Selected excerpt:
K. M. Hocking1,2, E. Wise1, B. Evans2, C. Duvall2, C. M. Brophy1 1Vanderbilt University Medical Center,Nashville, TN, USA 2Vanderbilt University Medical Center,Biomedical Engineering,Nashville, TN, USA
Introduction:
An underappreciated feature of healthy saphenous vein (SV) is its ability to conform to viscoelastic parameters. This feature of biologic tissue may be lost in pathological processes such as calcification or particularly, in surgical preparation when used as graft. The consequences of deformation, while not fully understood, include promotion of intimal hyperplasia and perhaps development of a thrombogenic surface. In fact, external stents are becoming increasingly studied as a method to maintain normal flow conditions in autografted human SV. In this study, the viscoelasticity of unmanipulated SV is compared to that of graft that was fully prepared prior to implantation into CABG patients, manipulations that include supraphysiologic distension, marking with a toxic surgical skin marker and preservation in normal saline.
Methods:
Unmanipulated (UM) human saphenous vein (HSV) and HSV that had been surgically prepared (SP) were obtained from CABG patients, dissected free of fat and cut into rings. Rings were then suspended on a muscle bath in bicarbonate buffer at 37 degrees celsius and were challenged with 110 mM potassium chloride (KCl) to ensure viability of the tissue. The rings were also contracted with phenylephrine and relaxed with sodium nitroprusside, a traditional smooth muscle vasodilator. Data was recorded on LabChart and imported into Eureqa where it was fit to solutions based on the nonlinear least square error of the equation. The equation with a complexity under 10 that had the best fit was used to model the equation. A correlation coefficient of above 0.99 was achieved for each modeled set with a mean absolute error of under 0.03.

Data provided:

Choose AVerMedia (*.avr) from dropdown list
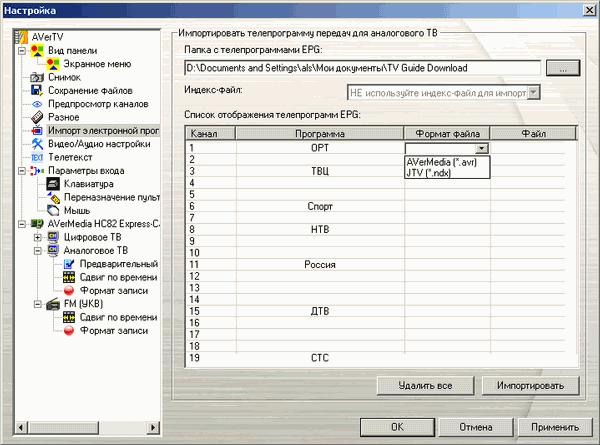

Work order 1:
Answer these about the saphenous vein abstract above, marking each answer with its letter:
(a) What manipulations does the introduction list as part of preparing the graft?
(b) What concentration of potassium chloride was used to check tissue viability?
(c) What correlation coefficient was achieved for each modeled set?
Work order 2:
Resume the saphenous vein abstract above, picking up after its last sentence.

Exercise output 1:
(a) Supraphysiologic distension, marking with a toxic surgical skin marker, and preservation in normal saline.
(b) 110 mM.
(c) Above 0.99.

Exercise output 2:
Results:
In response to KCl, the UM tissue responded with a force equation of (a+x)(b+mx) resembling a Hill elastic muscle model for 12 out of 12 samples. SP tissue responded to KCl contraction with a force equation of (a+mx) resembling an elastic model for 10 out of 12 samples and 2 out of 12 samples exhibited the Hill elastic model (χ2=17.1, P<0.0001, Figure 1 A,B) . In response to sodium nitroprusside the UM tissue had a relaxation profile of a/(b+mx) whilst the SP tissue responded with a relaxation profile of (a-mx) (χ2=7.273, P=0.007, Figure 1 C,D). The Hill elastic muscle model is represented by a contractile element and two non-linear spring elements where one is in series with the contractile element and the other in parallel.
Conclusion:
It is shown that healthy unmanipulated SV corresponds to a viscoelastic model both when contracting and relaxing. Surgical preparation causes a loss of confirmation to the Hill elastic muscle model in human SV. The use of less deformative techniques may mitigate intimal hyperplasia in autografts.